--- Exercise brief ---
Repeat exactly, and only, the lines of the entries below from the one with "Click the Tốt badge for Quý 4" through the one with "Click the width-height link bracket icon", both ends included.

[Input data — start]

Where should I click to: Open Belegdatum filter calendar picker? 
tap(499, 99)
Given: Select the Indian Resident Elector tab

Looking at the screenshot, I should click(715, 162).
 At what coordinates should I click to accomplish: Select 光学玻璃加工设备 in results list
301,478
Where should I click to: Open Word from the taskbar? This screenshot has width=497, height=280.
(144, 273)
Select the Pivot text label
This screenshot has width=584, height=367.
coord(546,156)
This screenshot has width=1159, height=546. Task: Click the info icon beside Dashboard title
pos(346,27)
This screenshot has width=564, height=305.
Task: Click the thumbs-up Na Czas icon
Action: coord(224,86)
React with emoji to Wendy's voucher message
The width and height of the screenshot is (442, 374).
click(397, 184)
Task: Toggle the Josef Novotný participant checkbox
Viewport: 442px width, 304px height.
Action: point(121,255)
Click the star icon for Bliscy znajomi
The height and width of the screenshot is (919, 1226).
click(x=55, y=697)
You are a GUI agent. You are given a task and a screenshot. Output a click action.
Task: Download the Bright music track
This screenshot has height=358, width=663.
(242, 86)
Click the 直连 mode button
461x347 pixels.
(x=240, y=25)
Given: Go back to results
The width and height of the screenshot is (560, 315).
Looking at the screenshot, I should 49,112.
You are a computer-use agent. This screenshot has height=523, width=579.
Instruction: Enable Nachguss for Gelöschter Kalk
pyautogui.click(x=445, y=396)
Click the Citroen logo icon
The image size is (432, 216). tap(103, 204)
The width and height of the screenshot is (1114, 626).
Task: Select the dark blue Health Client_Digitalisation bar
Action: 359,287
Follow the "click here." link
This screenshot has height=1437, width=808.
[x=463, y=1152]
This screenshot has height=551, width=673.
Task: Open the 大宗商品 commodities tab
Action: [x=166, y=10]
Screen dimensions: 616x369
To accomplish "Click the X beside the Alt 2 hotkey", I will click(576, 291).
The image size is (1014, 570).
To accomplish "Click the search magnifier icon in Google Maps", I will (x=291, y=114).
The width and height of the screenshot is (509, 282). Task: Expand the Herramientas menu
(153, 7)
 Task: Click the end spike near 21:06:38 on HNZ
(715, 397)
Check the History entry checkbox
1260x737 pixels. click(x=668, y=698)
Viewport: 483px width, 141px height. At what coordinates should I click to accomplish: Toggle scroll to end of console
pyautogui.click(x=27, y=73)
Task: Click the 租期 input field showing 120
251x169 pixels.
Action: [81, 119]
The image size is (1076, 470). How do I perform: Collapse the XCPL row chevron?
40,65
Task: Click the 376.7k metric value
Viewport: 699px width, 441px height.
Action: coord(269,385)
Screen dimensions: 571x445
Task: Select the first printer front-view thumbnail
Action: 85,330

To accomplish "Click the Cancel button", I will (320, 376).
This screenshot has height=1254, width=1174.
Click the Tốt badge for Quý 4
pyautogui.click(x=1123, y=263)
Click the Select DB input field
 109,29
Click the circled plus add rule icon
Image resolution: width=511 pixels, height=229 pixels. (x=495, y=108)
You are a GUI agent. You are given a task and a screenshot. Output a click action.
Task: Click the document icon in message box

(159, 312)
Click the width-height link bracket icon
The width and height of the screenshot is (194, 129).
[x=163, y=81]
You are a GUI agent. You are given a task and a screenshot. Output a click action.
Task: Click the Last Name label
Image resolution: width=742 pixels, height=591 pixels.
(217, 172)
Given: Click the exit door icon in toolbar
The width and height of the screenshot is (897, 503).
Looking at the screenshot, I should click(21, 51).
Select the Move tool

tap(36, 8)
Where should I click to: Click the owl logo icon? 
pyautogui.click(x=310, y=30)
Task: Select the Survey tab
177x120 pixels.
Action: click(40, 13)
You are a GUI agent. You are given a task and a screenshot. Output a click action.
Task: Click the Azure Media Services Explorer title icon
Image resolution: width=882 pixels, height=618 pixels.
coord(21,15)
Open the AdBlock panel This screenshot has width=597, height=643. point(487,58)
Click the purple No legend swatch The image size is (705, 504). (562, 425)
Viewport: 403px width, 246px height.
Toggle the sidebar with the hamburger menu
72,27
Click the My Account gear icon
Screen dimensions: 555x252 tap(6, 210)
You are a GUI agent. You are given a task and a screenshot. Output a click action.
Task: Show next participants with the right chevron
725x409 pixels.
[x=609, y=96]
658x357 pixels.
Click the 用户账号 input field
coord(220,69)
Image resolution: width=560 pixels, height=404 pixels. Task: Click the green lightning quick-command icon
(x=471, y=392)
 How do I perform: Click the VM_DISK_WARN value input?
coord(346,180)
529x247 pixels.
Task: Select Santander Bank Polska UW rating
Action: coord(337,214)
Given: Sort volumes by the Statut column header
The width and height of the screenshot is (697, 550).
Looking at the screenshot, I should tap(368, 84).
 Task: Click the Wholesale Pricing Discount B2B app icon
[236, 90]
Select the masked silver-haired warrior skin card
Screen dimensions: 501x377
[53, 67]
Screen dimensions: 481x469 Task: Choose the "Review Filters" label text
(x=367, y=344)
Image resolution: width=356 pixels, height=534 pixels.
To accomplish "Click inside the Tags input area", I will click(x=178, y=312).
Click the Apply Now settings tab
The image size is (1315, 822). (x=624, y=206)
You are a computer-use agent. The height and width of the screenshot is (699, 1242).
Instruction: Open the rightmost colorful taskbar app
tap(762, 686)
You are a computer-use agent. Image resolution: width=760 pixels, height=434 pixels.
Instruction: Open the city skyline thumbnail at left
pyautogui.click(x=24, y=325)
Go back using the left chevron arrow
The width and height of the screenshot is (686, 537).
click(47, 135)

[Input data — finish]

--- Exercise output ---
Click the Tốt badge for Quý 4
pyautogui.click(x=1123, y=263)
Click the Select DB input field
 109,29
Click the circled plus add rule icon
Image resolution: width=511 pixels, height=229 pixels. (x=495, y=108)
You are a GUI agent. You are given a task and a screenshot. Output a click action.
Task: Click the document icon in message box

(159, 312)
Click the width-height link bracket icon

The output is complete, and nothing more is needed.